Reproduce the lines below exactly as they appear, keeping every character and line break unchanged.

[Begin Listed records]

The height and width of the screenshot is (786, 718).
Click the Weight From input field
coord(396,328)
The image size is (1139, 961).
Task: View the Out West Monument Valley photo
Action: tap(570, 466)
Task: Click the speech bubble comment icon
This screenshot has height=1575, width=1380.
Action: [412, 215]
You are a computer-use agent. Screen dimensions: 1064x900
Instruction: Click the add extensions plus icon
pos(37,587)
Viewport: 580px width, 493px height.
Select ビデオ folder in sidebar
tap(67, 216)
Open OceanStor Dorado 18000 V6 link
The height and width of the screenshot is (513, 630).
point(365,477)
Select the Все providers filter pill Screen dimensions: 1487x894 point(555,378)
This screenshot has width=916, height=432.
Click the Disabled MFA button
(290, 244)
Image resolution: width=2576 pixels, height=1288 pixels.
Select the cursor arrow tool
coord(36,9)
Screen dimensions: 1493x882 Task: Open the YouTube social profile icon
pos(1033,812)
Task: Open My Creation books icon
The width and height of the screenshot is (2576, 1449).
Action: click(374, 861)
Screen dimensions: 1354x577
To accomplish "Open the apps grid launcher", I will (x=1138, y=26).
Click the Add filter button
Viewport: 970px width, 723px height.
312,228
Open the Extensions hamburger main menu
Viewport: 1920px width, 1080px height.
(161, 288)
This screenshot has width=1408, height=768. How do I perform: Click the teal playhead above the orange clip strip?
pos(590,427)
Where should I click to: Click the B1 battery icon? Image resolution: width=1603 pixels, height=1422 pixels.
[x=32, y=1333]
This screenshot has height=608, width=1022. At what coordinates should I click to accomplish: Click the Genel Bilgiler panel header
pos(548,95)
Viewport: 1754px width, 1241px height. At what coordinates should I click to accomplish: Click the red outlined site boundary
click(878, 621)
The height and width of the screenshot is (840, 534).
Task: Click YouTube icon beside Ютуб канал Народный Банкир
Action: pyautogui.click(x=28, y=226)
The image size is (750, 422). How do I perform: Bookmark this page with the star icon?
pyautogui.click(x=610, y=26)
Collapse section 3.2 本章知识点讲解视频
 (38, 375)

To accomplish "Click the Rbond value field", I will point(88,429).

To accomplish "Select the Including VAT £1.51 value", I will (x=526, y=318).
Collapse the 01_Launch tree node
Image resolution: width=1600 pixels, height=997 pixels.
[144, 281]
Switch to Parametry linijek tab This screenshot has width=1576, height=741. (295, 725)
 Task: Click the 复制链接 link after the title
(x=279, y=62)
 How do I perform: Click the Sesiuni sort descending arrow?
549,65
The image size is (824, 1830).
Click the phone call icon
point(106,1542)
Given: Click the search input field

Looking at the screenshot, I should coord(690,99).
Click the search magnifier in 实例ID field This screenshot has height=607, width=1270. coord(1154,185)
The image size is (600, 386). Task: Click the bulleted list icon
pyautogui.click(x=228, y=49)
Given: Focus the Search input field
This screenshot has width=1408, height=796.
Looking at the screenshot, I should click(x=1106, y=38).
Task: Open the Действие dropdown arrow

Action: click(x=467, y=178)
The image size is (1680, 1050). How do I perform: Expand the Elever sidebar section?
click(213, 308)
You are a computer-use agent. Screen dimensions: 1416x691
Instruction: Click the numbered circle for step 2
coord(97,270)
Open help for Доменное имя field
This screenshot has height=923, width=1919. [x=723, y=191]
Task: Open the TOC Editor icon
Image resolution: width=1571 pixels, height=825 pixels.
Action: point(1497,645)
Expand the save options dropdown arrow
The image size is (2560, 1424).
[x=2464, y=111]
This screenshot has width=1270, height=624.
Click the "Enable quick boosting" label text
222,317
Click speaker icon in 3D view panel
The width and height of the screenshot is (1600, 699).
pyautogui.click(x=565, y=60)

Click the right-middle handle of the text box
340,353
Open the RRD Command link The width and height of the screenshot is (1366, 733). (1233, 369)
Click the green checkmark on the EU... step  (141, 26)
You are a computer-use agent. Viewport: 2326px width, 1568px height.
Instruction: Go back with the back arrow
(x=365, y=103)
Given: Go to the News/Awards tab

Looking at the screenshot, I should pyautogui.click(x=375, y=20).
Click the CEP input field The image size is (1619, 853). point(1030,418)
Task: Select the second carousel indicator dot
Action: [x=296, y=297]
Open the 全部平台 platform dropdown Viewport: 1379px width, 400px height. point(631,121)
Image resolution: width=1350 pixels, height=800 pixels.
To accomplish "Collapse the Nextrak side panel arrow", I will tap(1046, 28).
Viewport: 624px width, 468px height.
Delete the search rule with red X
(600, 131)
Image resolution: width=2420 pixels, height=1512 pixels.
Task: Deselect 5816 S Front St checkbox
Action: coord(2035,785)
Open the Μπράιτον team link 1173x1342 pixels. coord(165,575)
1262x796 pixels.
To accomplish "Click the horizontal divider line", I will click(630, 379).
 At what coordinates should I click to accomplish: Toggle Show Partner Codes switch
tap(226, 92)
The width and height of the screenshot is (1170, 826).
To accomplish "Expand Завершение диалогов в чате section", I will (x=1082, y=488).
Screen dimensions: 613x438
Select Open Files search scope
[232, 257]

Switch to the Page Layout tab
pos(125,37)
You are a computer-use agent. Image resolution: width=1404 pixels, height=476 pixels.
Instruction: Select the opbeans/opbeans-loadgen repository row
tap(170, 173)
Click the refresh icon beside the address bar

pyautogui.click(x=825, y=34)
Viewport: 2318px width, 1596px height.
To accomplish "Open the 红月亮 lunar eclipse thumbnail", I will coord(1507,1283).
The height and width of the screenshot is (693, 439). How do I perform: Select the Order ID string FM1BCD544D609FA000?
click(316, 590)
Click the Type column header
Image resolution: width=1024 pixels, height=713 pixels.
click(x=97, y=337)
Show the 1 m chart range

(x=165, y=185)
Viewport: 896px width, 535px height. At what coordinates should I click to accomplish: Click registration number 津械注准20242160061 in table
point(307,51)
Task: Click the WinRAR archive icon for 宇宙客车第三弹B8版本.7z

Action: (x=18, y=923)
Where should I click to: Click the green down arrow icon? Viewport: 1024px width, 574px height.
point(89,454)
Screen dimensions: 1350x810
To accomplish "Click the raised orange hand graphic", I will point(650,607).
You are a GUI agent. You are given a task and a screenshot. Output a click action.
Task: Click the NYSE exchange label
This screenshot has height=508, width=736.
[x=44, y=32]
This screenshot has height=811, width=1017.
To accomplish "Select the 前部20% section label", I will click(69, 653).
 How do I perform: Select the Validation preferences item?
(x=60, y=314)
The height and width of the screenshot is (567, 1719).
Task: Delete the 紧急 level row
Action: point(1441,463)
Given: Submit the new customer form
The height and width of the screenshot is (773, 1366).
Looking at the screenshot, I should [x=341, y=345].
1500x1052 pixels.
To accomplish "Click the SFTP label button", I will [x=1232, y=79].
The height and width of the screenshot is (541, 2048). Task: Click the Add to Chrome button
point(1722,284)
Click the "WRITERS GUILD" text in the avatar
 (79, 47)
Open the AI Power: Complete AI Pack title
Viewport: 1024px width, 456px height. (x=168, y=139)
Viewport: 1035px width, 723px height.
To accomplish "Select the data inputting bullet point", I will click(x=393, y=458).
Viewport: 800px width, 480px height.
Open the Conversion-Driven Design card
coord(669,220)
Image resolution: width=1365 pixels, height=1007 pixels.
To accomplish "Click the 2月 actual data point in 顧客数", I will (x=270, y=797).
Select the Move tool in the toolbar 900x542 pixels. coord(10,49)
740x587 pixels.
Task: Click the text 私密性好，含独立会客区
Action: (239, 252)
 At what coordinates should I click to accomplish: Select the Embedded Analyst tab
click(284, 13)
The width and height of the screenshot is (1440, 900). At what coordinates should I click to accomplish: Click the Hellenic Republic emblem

[End Listed records]

* Result of the exercise:
The height and width of the screenshot is (786, 718).
Click the Weight From input field
coord(396,328)
The image size is (1139, 961).
Task: View the Out West Monument Valley photo
Action: tap(570, 466)
Task: Click the speech bubble comment icon
This screenshot has height=1575, width=1380.
Action: [412, 215]
You are a computer-use agent. Screen dimensions: 1064x900
Instruction: Click the add extensions plus icon
pos(37,587)
Viewport: 580px width, 493px height.
Select ビデオ folder in sidebar
tap(67, 216)
Open OceanStor Dorado 18000 V6 link
The height and width of the screenshot is (513, 630).
point(365,477)
Select the Все providers filter pill Screen dimensions: 1487x894 point(555,378)
This screenshot has width=916, height=432.
Click the Disabled MFA button
(290, 244)
Image resolution: width=2576 pixels, height=1288 pixels.
Select the cursor arrow tool
coord(36,9)
Screen dimensions: 1493x882 Task: Open the YouTube social profile icon
pos(1033,812)
Task: Open My Creation books icon
The width and height of the screenshot is (2576, 1449).
Action: click(374, 861)
Screen dimensions: 1354x577
To accomplish "Open the apps grid launcher", I will (x=1138, y=26).
Click the Add filter button
Viewport: 970px width, 723px height.
312,228
Open the Extensions hamburger main menu
Viewport: 1920px width, 1080px height.
(161, 288)
This screenshot has width=1408, height=768. How do I perform: Click the teal playhead above the orange clip strip?
pos(590,427)
Where should I click to: Click the B1 battery icon? Image resolution: width=1603 pixels, height=1422 pixels.
[x=32, y=1333]
This screenshot has height=608, width=1022. At what coordinates should I click to accomplish: Click the Genel Bilgiler panel header
pos(548,95)
Viewport: 1754px width, 1241px height. At what coordinates should I click to accomplish: Click the red outlined site boundary
click(878, 621)
The height and width of the screenshot is (840, 534).
Task: Click YouTube icon beside Ютуб канал Народный Банкир
Action: pyautogui.click(x=28, y=226)
The image size is (750, 422). How do I perform: Bookmark this page with the star icon?
pyautogui.click(x=610, y=26)
Collapse section 3.2 本章知识点讲解视频
 (38, 375)

To accomplish "Click the Rbond value field", I will point(88,429).

To accomplish "Select the Including VAT £1.51 value", I will (x=526, y=318).
Collapse the 01_Launch tree node
Image resolution: width=1600 pixels, height=997 pixels.
[144, 281]
Switch to Parametry linijek tab This screenshot has width=1576, height=741. (295, 725)
 Task: Click the 复制链接 link after the title
(x=279, y=62)
 How do I perform: Click the Sesiuni sort descending arrow?
549,65
The image size is (824, 1830).
Click the phone call icon
point(106,1542)
Given: Click the search input field

Looking at the screenshot, I should coord(690,99).
Click the search magnifier in 实例ID field This screenshot has height=607, width=1270. coord(1154,185)
The image size is (600, 386). Task: Click the bulleted list icon
pyautogui.click(x=228, y=49)
Given: Focus the Search input field
This screenshot has width=1408, height=796.
Looking at the screenshot, I should click(x=1106, y=38).
Task: Open the Действие dropdown arrow

Action: click(x=467, y=178)
The image size is (1680, 1050). How do I perform: Expand the Elever sidebar section?
click(213, 308)
You are a computer-use agent. Screen dimensions: 1416x691
Instruction: Click the numbered circle for step 2
coord(97,270)
Open help for Доменное имя field
This screenshot has height=923, width=1919. [x=723, y=191]
Task: Open the TOC Editor icon
Image resolution: width=1571 pixels, height=825 pixels.
Action: point(1497,645)
Expand the save options dropdown arrow
The image size is (2560, 1424).
[x=2464, y=111]
This screenshot has width=1270, height=624.
Click the "Enable quick boosting" label text
222,317
Click speaker icon in 3D view panel
The width and height of the screenshot is (1600, 699).
pyautogui.click(x=565, y=60)

Click the right-middle handle of the text box
340,353
Open the RRD Command link The width and height of the screenshot is (1366, 733). (1233, 369)
Click the green checkmark on the EU... step  (141, 26)
You are a computer-use agent. Viewport: 2326px width, 1568px height.
Instruction: Go back with the back arrow
(x=365, y=103)
Given: Go to the News/Awards tab

Looking at the screenshot, I should pyautogui.click(x=375, y=20).
Click the CEP input field The image size is (1619, 853). point(1030,418)
Task: Select the second carousel indicator dot
Action: [x=296, y=297]
Open the 全部平台 platform dropdown Viewport: 1379px width, 400px height. point(631,121)
Image resolution: width=1350 pixels, height=800 pixels.
To accomplish "Collapse the Nextrak side panel arrow", I will tap(1046, 28).
Viewport: 624px width, 468px height.
Delete the search rule with red X
(600, 131)
Image resolution: width=2420 pixels, height=1512 pixels.
Task: Deselect 5816 S Front St checkbox
Action: coord(2035,785)
Open the Μπράιτον team link 1173x1342 pixels. coord(165,575)
1262x796 pixels.
To accomplish "Click the horizontal divider line", I will click(630, 379).
 At what coordinates should I click to accomplish: Toggle Show Partner Codes switch
tap(226, 92)
The width and height of the screenshot is (1170, 826).
To accomplish "Expand Завершение диалогов в чате section", I will (x=1082, y=488).
Screen dimensions: 613x438
Select Open Files search scope
[232, 257]

Switch to the Page Layout tab
pos(125,37)
You are a computer-use agent. Image resolution: width=1404 pixels, height=476 pixels.
Instruction: Select the opbeans/opbeans-loadgen repository row
tap(170, 173)
Click the refresh icon beside the address bar

pyautogui.click(x=825, y=34)
Viewport: 2318px width, 1596px height.
To accomplish "Open the 红月亮 lunar eclipse thumbnail", I will coord(1507,1283).
The height and width of the screenshot is (693, 439). How do I perform: Select the Order ID string FM1BCD544D609FA000?
click(316, 590)
Click the Type column header
Image resolution: width=1024 pixels, height=713 pixels.
click(x=97, y=337)
Show the 1 m chart range

(x=165, y=185)
Viewport: 896px width, 535px height. At what coordinates should I click to accomplish: Click registration number 津械注准20242160061 in table
point(307,51)
Task: Click the WinRAR archive icon for 宇宙客车第三弹B8版本.7z

Action: (x=18, y=923)
Where should I click to: Click the green down arrow icon? Viewport: 1024px width, 574px height.
point(89,454)
Screen dimensions: 1350x810
To accomplish "Click the raised orange hand graphic", I will point(650,607).
You are a GUI agent. You are given a task and a screenshot. Output a click action.
Task: Click the NYSE exchange label
This screenshot has height=508, width=736.
[x=44, y=32]
This screenshot has height=811, width=1017.
To accomplish "Select the 前部20% section label", I will click(69, 653).
 How do I perform: Select the Validation preferences item?
(x=60, y=314)
The height and width of the screenshot is (567, 1719).
Task: Delete the 紧急 level row
Action: point(1441,463)
Given: Submit the new customer form
The height and width of the screenshot is (773, 1366).
Looking at the screenshot, I should [x=341, y=345].
1500x1052 pixels.
To accomplish "Click the SFTP label button", I will [x=1232, y=79].
The height and width of the screenshot is (541, 2048). Task: Click the Add to Chrome button
point(1722,284)
Click the "WRITERS GUILD" text in the avatar
 (79, 47)
Open the AI Power: Complete AI Pack title
Viewport: 1024px width, 456px height. (x=168, y=139)
Viewport: 1035px width, 723px height.
To accomplish "Select the data inputting bullet point", I will click(x=393, y=458).
Viewport: 800px width, 480px height.
Open the Conversion-Driven Design card
coord(669,220)
Image resolution: width=1365 pixels, height=1007 pixels.
To accomplish "Click the 2月 actual data point in 顧客数", I will (x=270, y=797).
Select the Move tool in the toolbar 900x542 pixels. coord(10,49)
740x587 pixels.
Task: Click the text 私密性好，含独立会客区
Action: (239, 252)
 At what coordinates should I click to accomplish: Select the Embedded Analyst tab
click(284, 13)
The width and height of the screenshot is (1440, 900). At what coordinates should I click to accomplish: Click the Hellenic Republic emblem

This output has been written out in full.